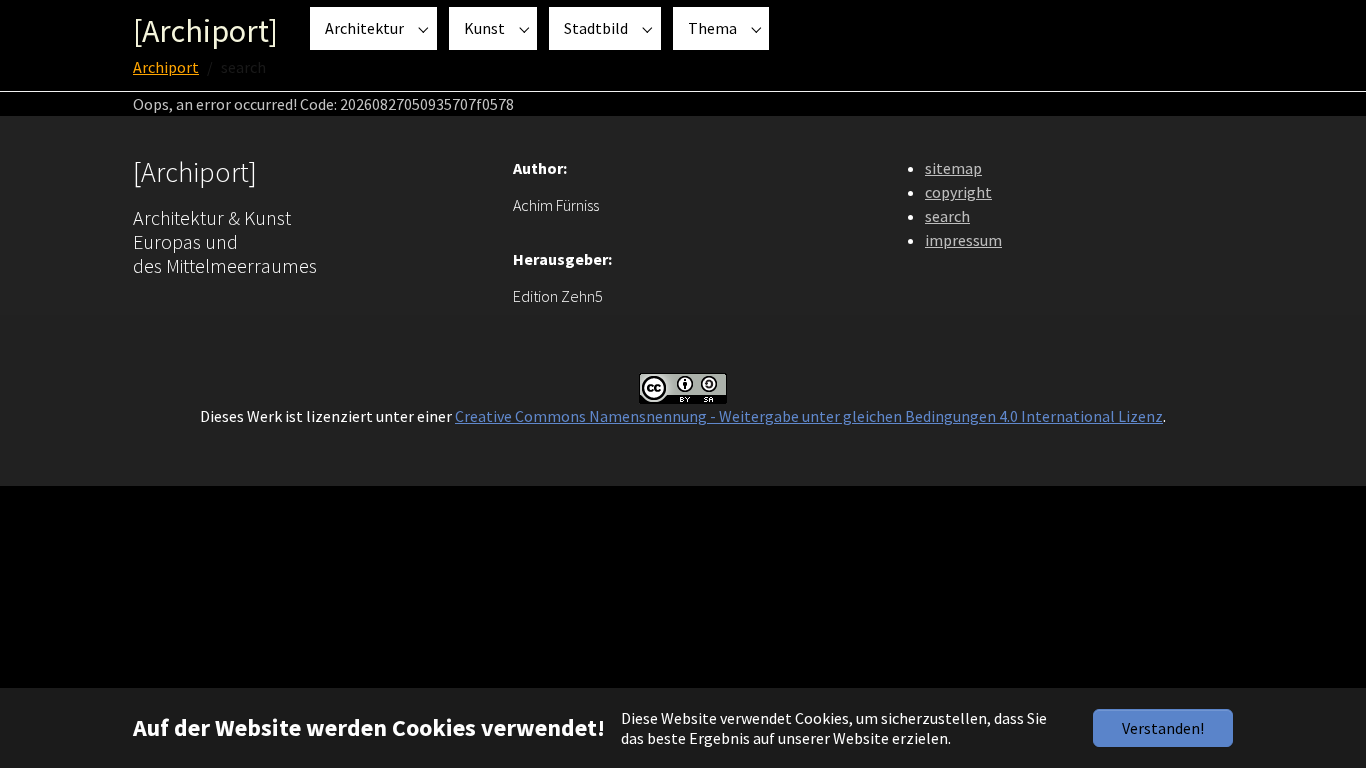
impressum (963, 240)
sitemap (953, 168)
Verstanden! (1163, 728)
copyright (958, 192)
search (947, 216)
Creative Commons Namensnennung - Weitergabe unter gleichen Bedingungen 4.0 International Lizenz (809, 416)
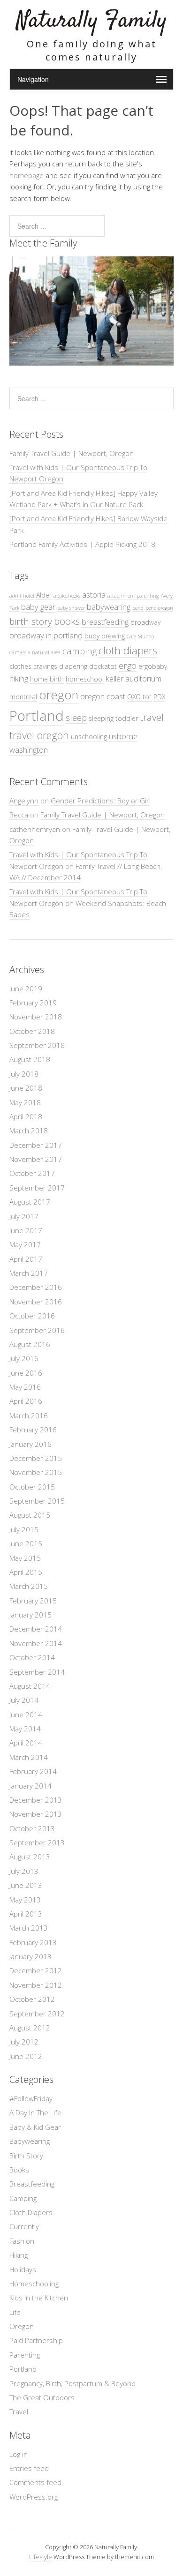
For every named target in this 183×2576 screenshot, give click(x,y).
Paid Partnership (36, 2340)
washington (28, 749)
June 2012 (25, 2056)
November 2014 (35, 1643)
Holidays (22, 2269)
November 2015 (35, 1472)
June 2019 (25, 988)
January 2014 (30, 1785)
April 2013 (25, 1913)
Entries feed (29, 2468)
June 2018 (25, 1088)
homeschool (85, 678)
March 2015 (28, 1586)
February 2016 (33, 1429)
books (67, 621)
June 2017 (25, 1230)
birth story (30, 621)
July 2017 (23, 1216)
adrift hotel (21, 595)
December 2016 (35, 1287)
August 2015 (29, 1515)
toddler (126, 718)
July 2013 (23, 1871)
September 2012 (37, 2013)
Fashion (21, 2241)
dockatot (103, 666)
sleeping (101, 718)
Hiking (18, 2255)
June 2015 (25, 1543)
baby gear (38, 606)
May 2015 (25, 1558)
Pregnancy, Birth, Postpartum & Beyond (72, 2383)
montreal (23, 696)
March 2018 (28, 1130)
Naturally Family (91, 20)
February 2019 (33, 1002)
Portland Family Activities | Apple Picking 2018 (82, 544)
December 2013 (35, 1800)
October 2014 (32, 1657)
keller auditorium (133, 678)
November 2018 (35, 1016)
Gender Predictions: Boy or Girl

★ ★ ★ ★

▸ **What to do**: From the line containing "Hiking (18, 2255)" down to the end of the listing above, return each line exactly as it appears and nothing more.

▸ **Solution to the exercise**:
Hiking (18, 2255)
June 2015 (25, 1543)
baby gear (38, 606)
May 2015 (25, 1558)
Pregnancy, Birth, Postpartum & Beyond (72, 2383)
montreal (23, 696)
March 2018 (28, 1130)
Naturally Family (91, 20)
February 2019 (33, 1002)
Portland Family Activities | Apple Picking 2018 (82, 544)
December 2013 (35, 1800)
October 2014 (32, 1657)
keller auditorium (133, 678)
November 2018 (35, 1016)
Gender Predictions: Boy or Girl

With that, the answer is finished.